| First Author | Souza SC | Year | 2007 |
| Journal | J Lipid Res | Volume | 48 |
| Issue | 6 | Pages | 1273-9 |
| PubMed ID | 17401109 | Mgi Jnum | J:121641 |
| Mgi Id | MGI:3710890 | Doi | 10.1194/jlr.M700047-JLR200 |
| Citation | Souza SC, et al. (2007) Perilipin regulates the thermogenic actions of norepinephrine in brown adipose tissue. J Lipid Res 48(6):1273-9 |
| abstractText | In response to cold, norepinephrine (NE)-induced triacylglycerol hydrolysis (lipolysis) in adipocytes of brown adipose tissue (BAT) provides fatty acid substrates to mitochondria for heat generation (adaptive thermogenesis). NE-induced lipolysis is mediated by protein kinase A (PKA)-dependent phosphorylation of perilipin, a lipid droplet-associated protein that is the major regulator of lipolysis. We investigated the role of perilipin PKA phosphorylation in BAT NE-stimulated thermogenesis using a novel mouse model in which a mutant form of perilipin, lacking all six PKA phosphorylation sites, is expressed in adipocytes of perilipin knockout (Peri KO) mice. Here, we show that despite a normal mitochondrial respiratory capacity, NE-induced lipolysis is abrogated in the interscapular brown adipose tissue (IBAT) of these mice.
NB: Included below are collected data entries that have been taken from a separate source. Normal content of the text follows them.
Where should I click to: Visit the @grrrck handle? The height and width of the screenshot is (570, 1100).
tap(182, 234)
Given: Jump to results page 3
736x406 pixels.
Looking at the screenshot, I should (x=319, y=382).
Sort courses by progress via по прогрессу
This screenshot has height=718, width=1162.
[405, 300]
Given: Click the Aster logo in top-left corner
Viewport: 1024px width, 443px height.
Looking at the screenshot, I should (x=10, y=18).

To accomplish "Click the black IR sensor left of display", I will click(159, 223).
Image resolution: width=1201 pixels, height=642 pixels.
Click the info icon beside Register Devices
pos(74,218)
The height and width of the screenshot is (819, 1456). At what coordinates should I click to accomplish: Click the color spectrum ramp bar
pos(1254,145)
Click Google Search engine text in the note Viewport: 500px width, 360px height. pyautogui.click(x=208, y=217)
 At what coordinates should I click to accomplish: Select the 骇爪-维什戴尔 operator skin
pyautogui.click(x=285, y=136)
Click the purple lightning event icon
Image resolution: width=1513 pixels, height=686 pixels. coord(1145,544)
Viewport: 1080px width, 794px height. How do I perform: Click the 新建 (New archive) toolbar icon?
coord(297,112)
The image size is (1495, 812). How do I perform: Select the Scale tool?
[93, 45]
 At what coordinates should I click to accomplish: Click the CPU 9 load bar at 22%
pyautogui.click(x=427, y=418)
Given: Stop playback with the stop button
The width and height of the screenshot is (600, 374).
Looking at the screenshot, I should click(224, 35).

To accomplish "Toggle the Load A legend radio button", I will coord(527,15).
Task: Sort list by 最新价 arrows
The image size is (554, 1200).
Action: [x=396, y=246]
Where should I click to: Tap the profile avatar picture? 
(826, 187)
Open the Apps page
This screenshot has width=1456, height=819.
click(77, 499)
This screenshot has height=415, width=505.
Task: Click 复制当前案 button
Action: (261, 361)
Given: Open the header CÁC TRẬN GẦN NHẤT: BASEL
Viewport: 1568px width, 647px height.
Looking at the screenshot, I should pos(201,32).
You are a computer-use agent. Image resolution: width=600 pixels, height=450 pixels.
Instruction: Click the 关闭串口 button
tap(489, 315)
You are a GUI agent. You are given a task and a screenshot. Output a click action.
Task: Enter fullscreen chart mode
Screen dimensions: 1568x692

This lipolytic constraint is accompanied by a dramatic blunting ( approximately 70%) of the in vivo thermal response to NE. Thus, in the presence of perilipin, PKA-mediated perilipin phosphorylation is essential for NE-dependent lipolysis and full adaptive thermogenesis in BAT. In IBAT of Peri KO mice, increased basal lipolysis attributable to the absence of perilipin is sufficient to support a rapid NE-stimulated temperature increase ( approximately 3.0 degrees C) comparable to that in wild-type mice. This observation suggests that one or more NE-dependent mechanism downstream of perilipin phosphorylation is required to initiate and/or sustain the IBAT thermal response. |